FERNANDA MELCHIONA (PSOL) DIZ QUE PROPÔS PRÉVIAS EM PORTO ALEGRE, MAS NEM PT E NEM PCDOB ACEITARAM

A deputada federal Fernanda Melchionna (PSOL), pré-candidata à prefeitura de Porto Alegre, afirmou em entrevista ao Fórum Café, nesta quinta-feira (3/9), que propôs uma unidade da esquerda nas eleições do município como estratégia de enfrentamento aos candidatos da extrema direita. De acordo com Melchionna, o PSOL não foi convidado e ficou de fora da construção do projeto. “Propus de novo e nenhum desses dois partidos aceitaram. Indicaram o prefeito, indicaram o vice, e ainda falam em unidade. É conversa mole para boi dormir”, criticou.

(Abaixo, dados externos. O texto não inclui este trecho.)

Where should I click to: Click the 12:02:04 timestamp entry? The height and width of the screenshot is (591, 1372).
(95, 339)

A deputada foi enfática ao criticar a postura do PT e do PCdoB. “Infelizmente, parece que os companheiros não aprenderam nada com 2016, nada com 2018, a chapa é deles, o programa é deles, são muito bons, e depois a rejeição deles faz eles perderem no segundo turno”, ironiza. “Vou lutar para chegar lá. Lutar contra a extrema direita é o desafio de 2020. Não esperem uma campanha de venda de ilusões”, anunciou.


Na entrevista, Melchionna também exaltou o modelo de prévias em outros países da América Latina. “Pensei em prévias, não em primárias. É um modelo que a frente ampla no Uruguai usa há 20 anos. A nova esquerda que nasceu no Chile nas eleições de 2017 foi a partir de um processo de prévias. No Peru, a mesma coisa com a Verónika Mendoza. Uma construção que teve até na candidatura do Bernie Sanders”, cita.

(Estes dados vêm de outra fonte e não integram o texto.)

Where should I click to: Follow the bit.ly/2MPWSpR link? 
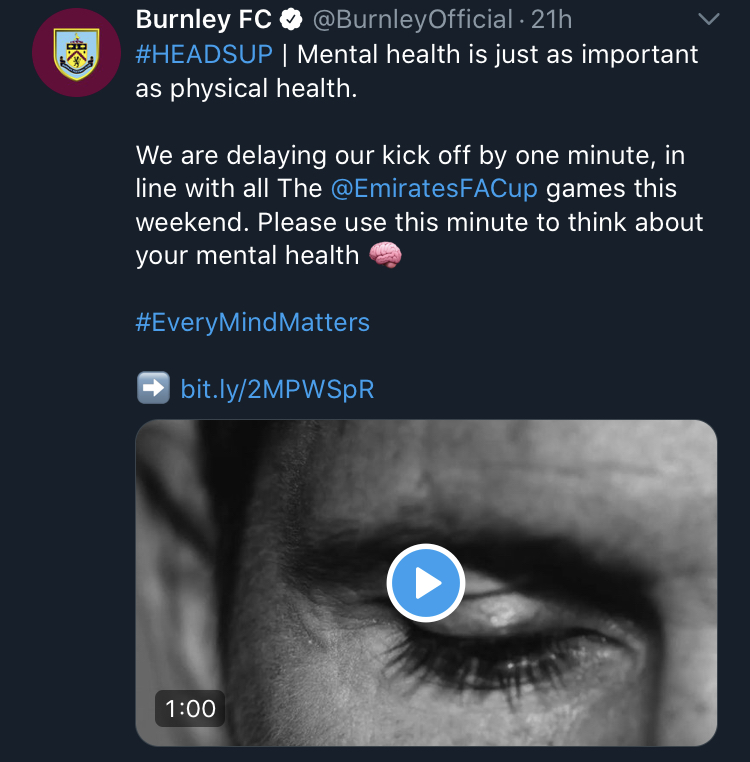tap(277, 389)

“Eu não só aceitaria como propus prévias em Porto Alegre em maio de 2019, sabendo que estamos em uma situação defensiva, que tem a extrema direita no poder. Seria importante unir as esquerdas distintas, porque nós somos distintos", argumentou Melchionna, afirmando ainda que "é preciso ressignificar, construir mecanismos de participação para uma vanguarda ampla. Nem o PT e nem o PCdoB aceitaram, referindo-se a pré-candidata Manuela D’Ávila (PCdoB) e o seu vice Miguel Rossetto (PT).

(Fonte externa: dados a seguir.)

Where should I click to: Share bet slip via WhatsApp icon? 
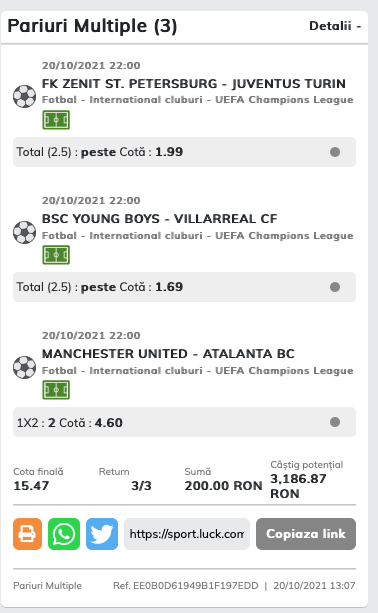coord(64,534)
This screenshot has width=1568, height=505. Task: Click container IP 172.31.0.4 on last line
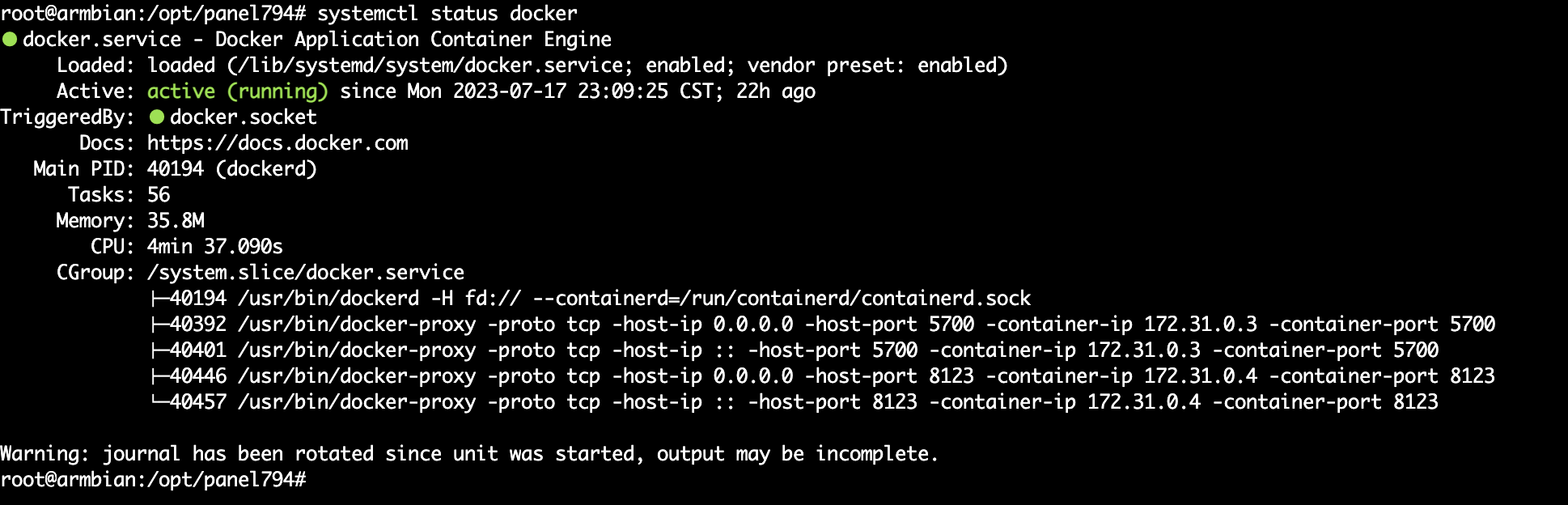1144,402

No início deste ano, PT, PCdoB e PSOL se reuniram para tentar construir uma frente em Porto Alegre, mas a proposta não evoluiu. Manuela e Mechionna estiveram presentes à reunião. O PT ainda precisou escolher entre Miguel Rossetto e Marcelo Sgarbossa, que disputaram a indicação dos filiados para compor a chapa.